### WORK TO BE COMPLETED:
Among the records below, find the line with "Where should I" and the line with "The image size". Set down both and every line between, exactly and with no pictures, but nothing else.

### DATASET RECORDS:
-- Opening Marker --

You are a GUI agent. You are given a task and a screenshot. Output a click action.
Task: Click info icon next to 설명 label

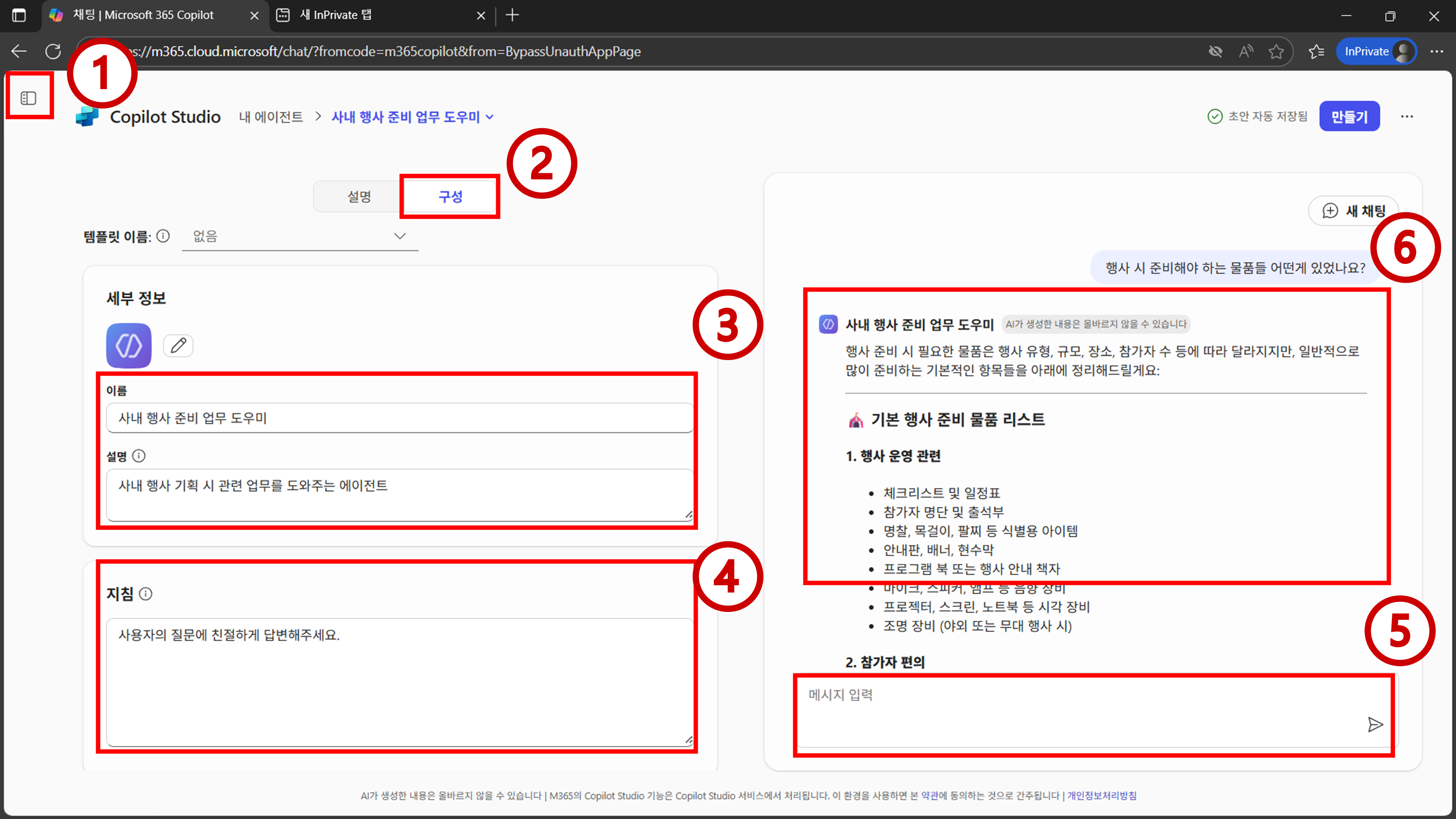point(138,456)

-- Closing Marker --
-- Opening Marker --

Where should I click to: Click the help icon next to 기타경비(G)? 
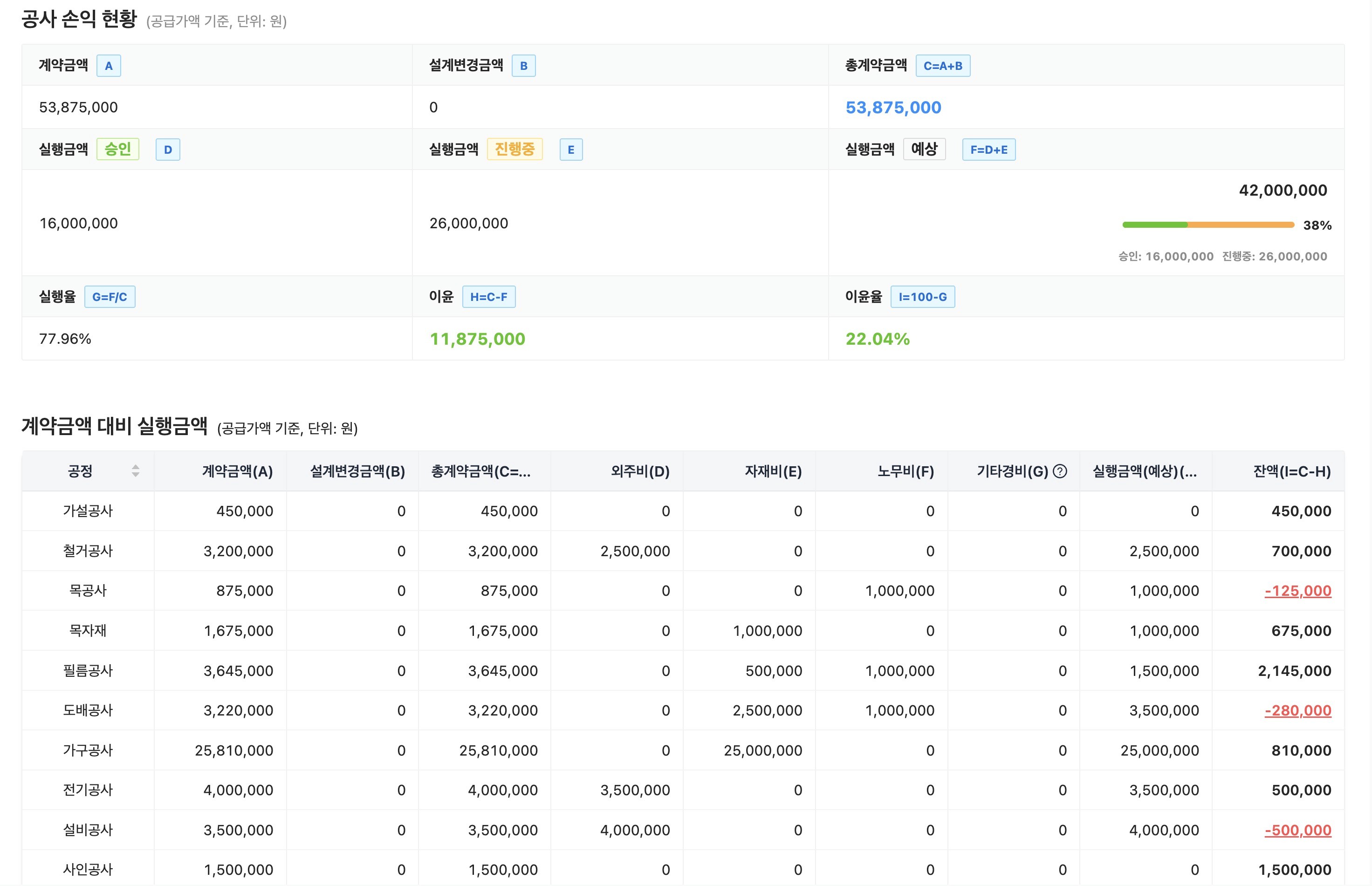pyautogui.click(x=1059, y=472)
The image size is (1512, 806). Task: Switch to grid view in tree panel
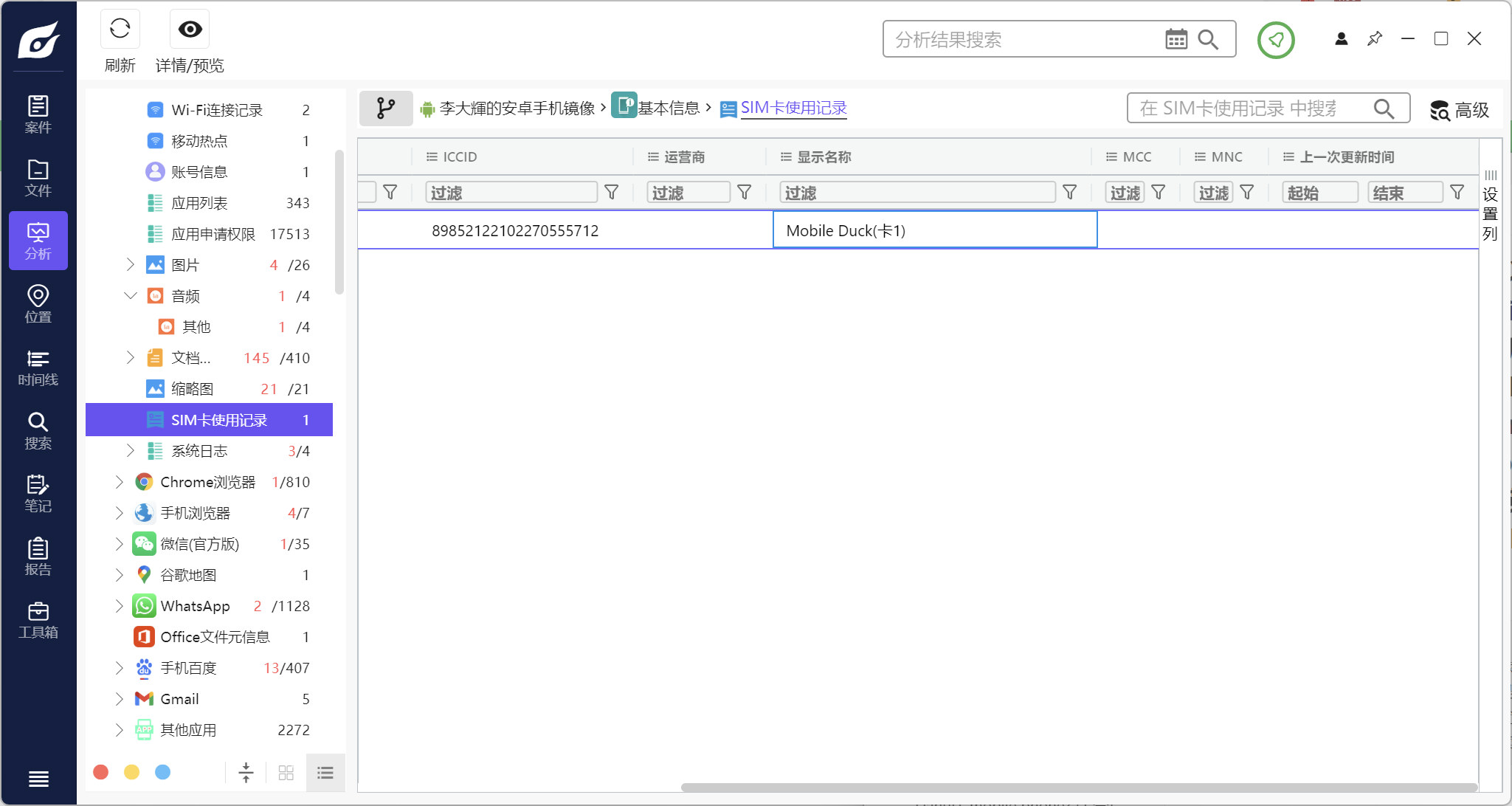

-- Closing Marker --

### EXPECTED OUTPUT:
Where should I click to: Click the help icon next to 기타경비(G)? 
pyautogui.click(x=1059, y=472)
The image size is (1512, 806). Task: Switch to grid view in tree panel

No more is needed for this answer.